O Brasil enfrenta sérias barreiras estruturais que resultam em violações de suas obrigações básicas ao não garantir a disponibilidade de aborto legal, conforme afirmado pelo Instituto O’Neill em uma manifestação enviada ao Supremo Tribunal Federal (STF). Essa situação contraria tanto a legislação nacional quanto as normas internacionais.
Sobre o Instituto O’Neill
Abrangido pela Universidade de Georgetown nos EUA, o Instituto O’Neill é o único colaborador credenciado diretamente pela Organização Mundial da Saúde (OMS), oferecendo assistência em questões legais ligadas à saúde e direitos humanos. Recentemente, o instituto solicitou sua inclusão como amicus curiae em uma ação da Associação Brasileira de Saúde Coletiva (Abraco), que busca o reconhecimento de um estado de inconstitucionalidade relacionado ao acesso ao aborto legal no país. O caso está sob a relatoria do ministro Edson Fachin.
Barreiras ao Acesso
Em seu pedido ao STF, o instituto ressalta que a falta de serviços e de profissionais capacitados constitui uma das principais barreiras para o aborto legal no Brasil. Atualmente, existem apenas 88 serviços registrados para a interrupção da gravidez em 55 cidades, representando apenas 4% dos municípios do país. Além disso, não há um único serviço disponível em todos os estados. Por exemplo, o Pará, que possui dimensões continentais, conta apenas com um serviço de aborto legal. O Brasil ainda dispõe de um único programa de telemedicina voltado para este atendimento, localizado no Hospital Universitário de Uberlândia, em Minas Gerais.
Com um número tão restrito de unidades que realizam procedimentos legais, o Brasil descumpre suas obrigações fundamentais, prejudicando também o direito à saúde, à vida, à igualdade e à não discriminação, conforme enfatiza o documento apresentado ao STF.
Adicionalmente, a carência de acesso ao aborto legal é considerada discriminatória em relação a mulheres e meninas, representando uma ameaça à vida desse grupo específico. Segundo a OMS, até 90% das mortes de gestantes no mundo poderiam ser evitadas com serviços como os de aborto legal.
Métodos Ultrapassados
Nos poucos serviços existentes, faltam protocolos adequados para o aborto legal, utilizando métodos que não estão alinhados com as evidências científicas mais atualizadas. Desde 2005, uma normativa do Ministério da Saúde estabelece procedimentos para o atendimento em casos de aborto legal. Contudo, essa norma inclui etapas consideradas vexatórias e que revitimam as mulheres, como a exigência de que a gestante relate o ocorrido em casos de gravidez resultante de estupro, além de assinar um termo de responsabilidade que informa sobre as penalidades por mentir.

= Atividades =
a – Segundo o texto sobre o aborto legal no Brasil, quantos serviços estão registrados no país para a interrupção da gravidez?
b – Copie do texto sobre o aborto legal no Brasil o trecho que começa em "O Brasil enfrenta" e vai até "as normas internacionais.", incluindo essas palavras.

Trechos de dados
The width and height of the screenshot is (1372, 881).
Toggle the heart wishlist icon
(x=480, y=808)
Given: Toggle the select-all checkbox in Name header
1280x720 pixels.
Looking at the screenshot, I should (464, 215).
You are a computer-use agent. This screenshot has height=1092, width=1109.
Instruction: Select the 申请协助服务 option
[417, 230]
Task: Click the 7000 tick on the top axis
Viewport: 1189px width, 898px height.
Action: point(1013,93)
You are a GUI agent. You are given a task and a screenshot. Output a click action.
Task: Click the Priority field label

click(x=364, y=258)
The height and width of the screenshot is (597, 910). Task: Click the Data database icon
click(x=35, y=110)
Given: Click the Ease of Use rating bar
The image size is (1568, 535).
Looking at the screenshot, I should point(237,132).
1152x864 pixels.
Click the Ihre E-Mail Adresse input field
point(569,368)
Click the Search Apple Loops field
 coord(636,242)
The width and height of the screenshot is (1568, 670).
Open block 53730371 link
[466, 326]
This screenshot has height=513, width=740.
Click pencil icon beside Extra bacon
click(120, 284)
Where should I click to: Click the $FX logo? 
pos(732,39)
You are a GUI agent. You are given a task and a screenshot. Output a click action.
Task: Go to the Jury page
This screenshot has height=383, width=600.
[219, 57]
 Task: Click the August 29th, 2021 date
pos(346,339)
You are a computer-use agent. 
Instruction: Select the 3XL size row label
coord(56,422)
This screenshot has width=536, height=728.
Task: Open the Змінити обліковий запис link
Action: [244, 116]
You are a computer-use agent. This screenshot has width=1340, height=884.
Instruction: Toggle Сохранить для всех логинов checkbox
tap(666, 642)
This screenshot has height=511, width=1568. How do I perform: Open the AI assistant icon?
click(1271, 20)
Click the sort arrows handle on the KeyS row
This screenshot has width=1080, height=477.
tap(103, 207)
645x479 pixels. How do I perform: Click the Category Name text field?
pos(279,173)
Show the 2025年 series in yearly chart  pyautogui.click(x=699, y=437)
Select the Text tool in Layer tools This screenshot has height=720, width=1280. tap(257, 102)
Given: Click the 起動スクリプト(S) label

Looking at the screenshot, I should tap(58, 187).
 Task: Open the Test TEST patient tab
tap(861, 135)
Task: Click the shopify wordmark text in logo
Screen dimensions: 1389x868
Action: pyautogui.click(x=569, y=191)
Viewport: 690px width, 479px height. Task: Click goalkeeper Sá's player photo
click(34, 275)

= Respostas =
a – 88 serviços, distribuídos em 55 cidades.

b –
O Brasil enfrenta sérias barreiras estruturais que resultam em violações de suas obrigações básicas ao não garantir a disponibilidade de aborto legal, conforme afirmado pelo Instituto O’Neill em uma manifestação enviada ao Supremo Tribunal Federal (STF). Essa situação contraria tanto a legislação nacional quanto as normas internacionais.